*EXERCISE:* Search the listing for "Select" and copy every line where it appears.

*MATERIAL FOR THIS EXERCISE:*
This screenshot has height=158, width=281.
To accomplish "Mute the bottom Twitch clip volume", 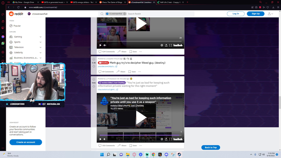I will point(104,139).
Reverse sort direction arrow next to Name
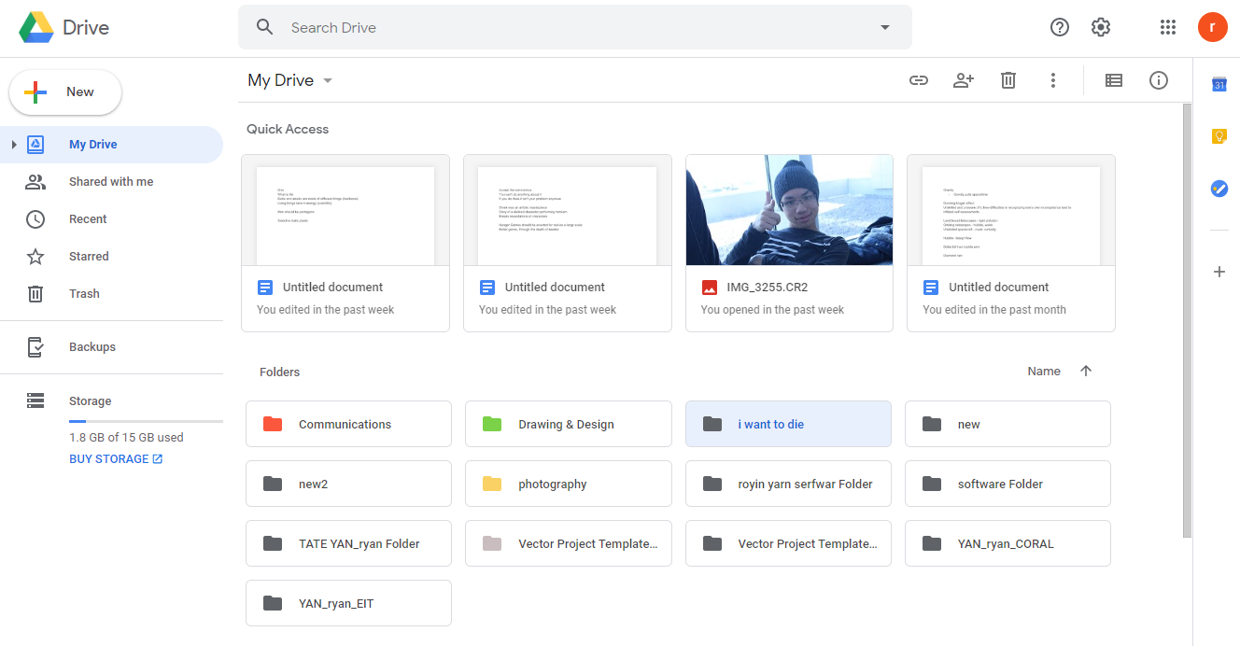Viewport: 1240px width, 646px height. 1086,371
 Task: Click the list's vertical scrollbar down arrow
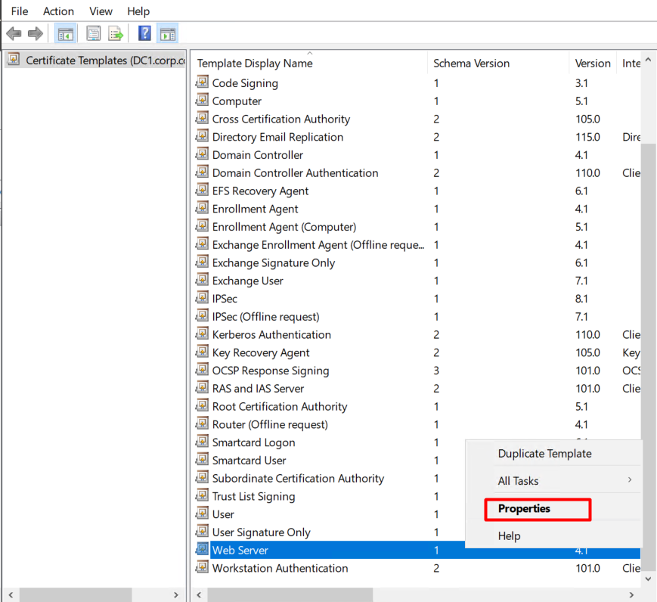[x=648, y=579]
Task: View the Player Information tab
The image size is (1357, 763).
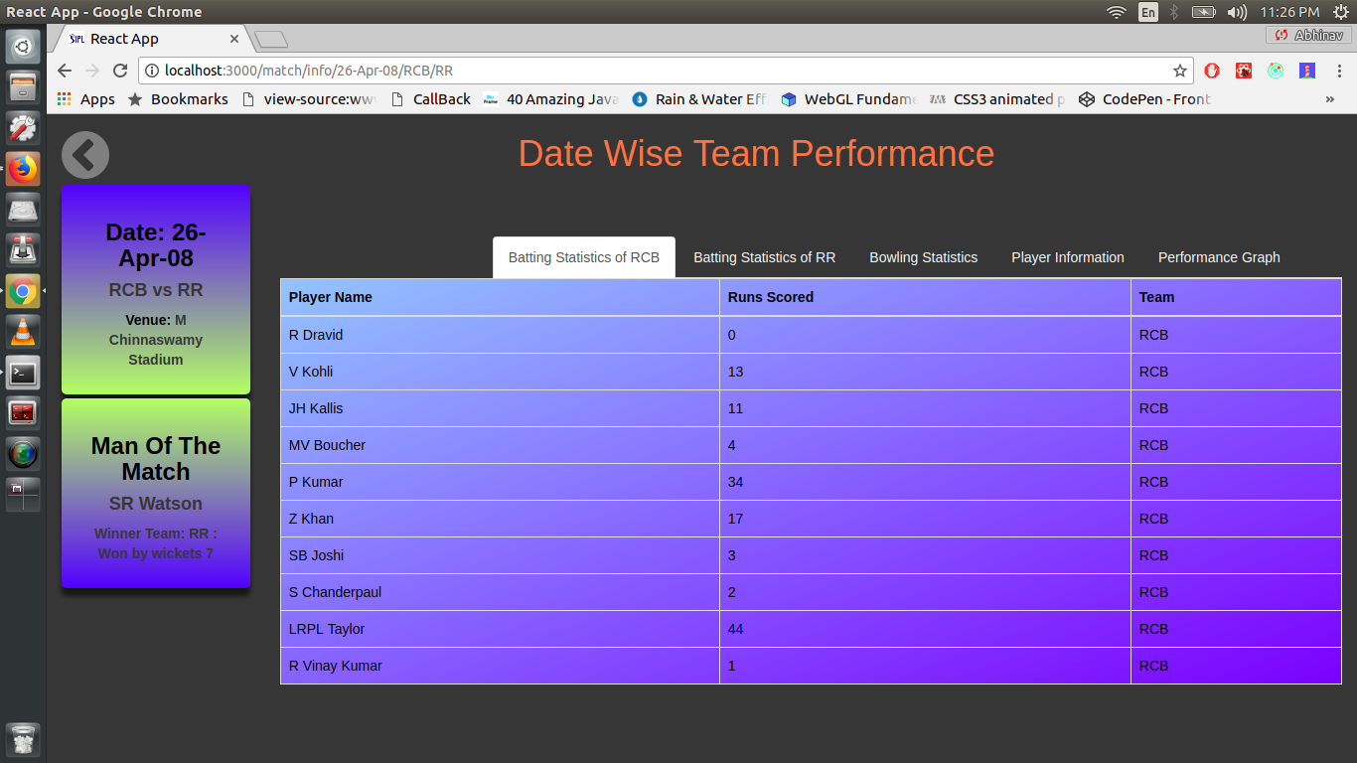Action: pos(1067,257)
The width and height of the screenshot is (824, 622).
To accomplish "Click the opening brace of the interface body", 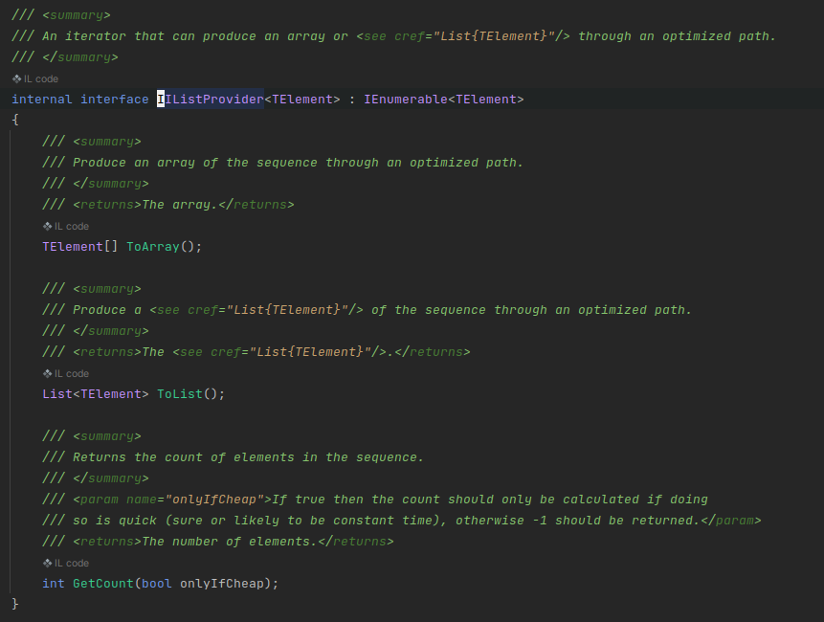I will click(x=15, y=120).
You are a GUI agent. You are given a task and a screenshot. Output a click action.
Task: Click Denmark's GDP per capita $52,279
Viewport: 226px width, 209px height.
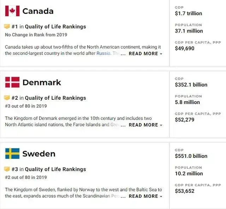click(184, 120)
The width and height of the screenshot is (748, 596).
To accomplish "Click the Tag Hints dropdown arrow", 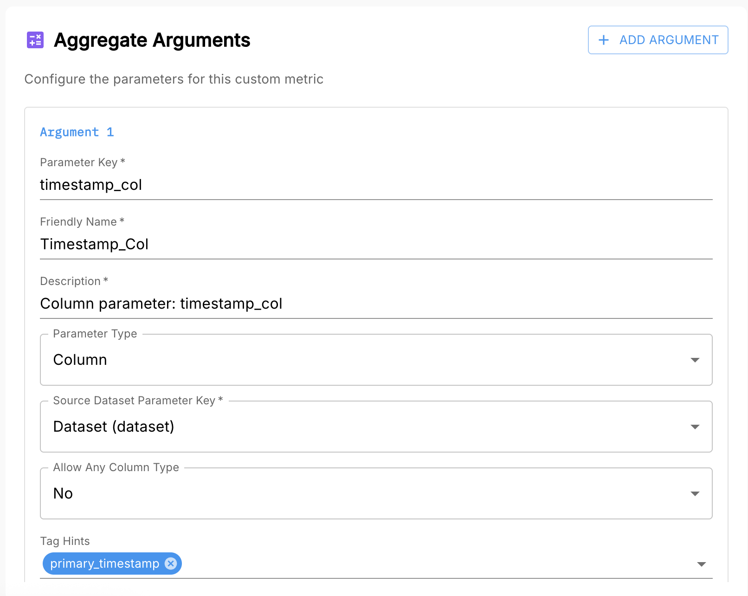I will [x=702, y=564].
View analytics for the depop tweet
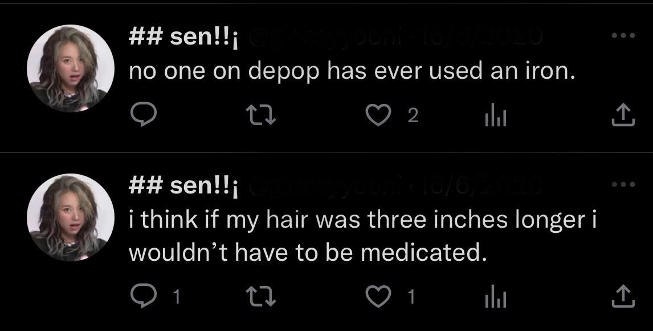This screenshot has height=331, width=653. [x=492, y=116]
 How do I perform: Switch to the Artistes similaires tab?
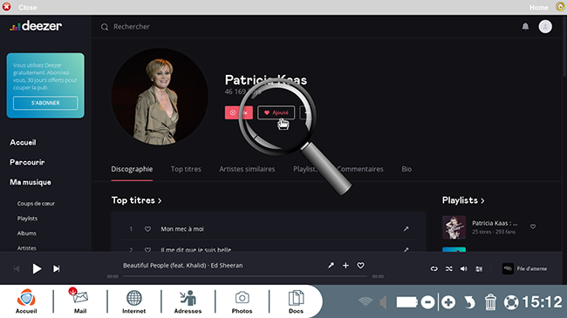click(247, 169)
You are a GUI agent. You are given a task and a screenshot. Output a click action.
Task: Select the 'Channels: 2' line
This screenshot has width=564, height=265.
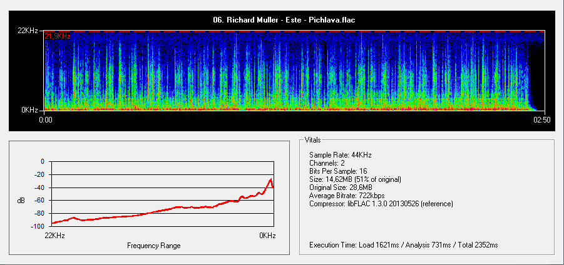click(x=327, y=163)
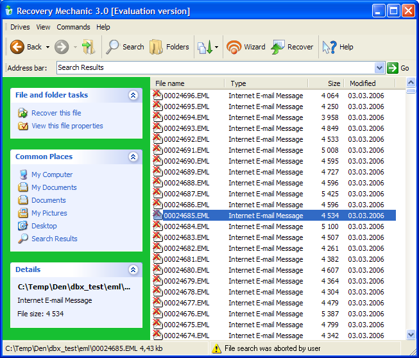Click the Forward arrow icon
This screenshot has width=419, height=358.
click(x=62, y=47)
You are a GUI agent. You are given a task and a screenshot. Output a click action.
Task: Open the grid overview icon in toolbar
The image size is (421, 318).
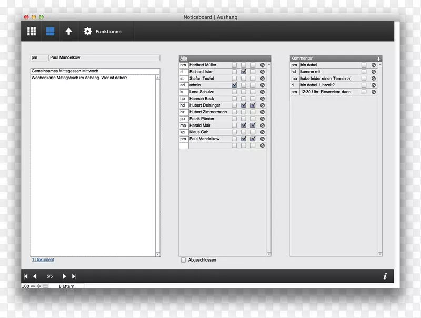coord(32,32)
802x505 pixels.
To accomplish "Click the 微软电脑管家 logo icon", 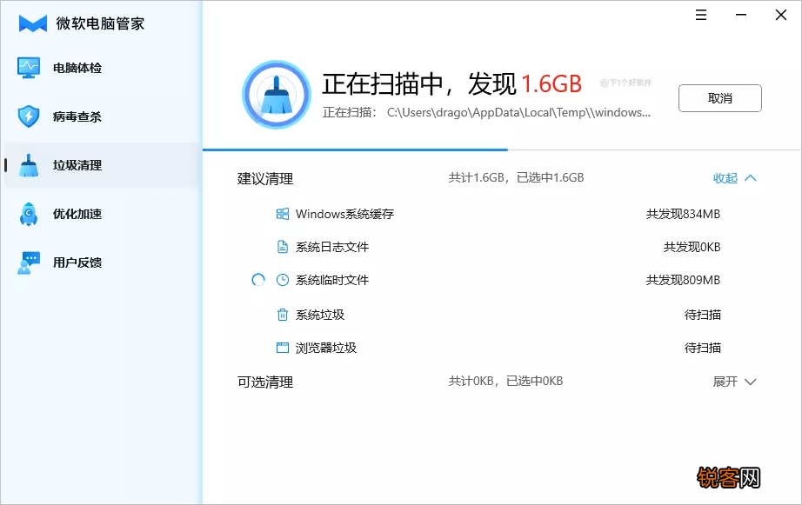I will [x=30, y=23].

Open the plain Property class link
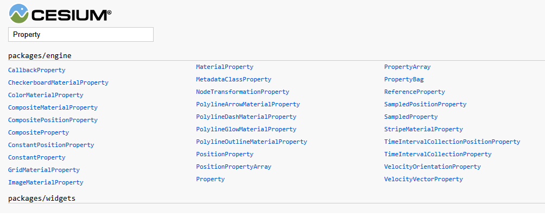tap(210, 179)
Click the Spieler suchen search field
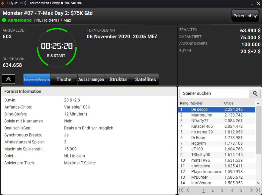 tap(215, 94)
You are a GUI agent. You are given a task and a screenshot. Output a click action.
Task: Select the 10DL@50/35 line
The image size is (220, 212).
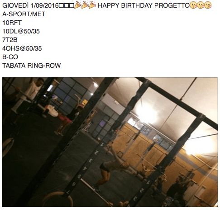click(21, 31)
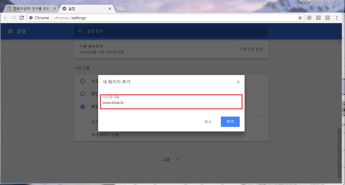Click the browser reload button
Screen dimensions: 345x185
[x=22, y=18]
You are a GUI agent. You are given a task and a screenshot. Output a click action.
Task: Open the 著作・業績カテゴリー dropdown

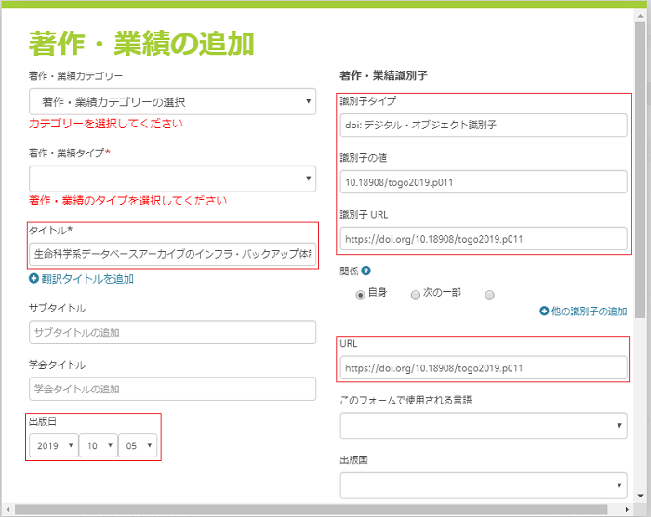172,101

*RESPONSE FOR THIS EXERCISE:*
Task: Select the 'Channels: 2' line
Task: Select the 10DL@50/35 line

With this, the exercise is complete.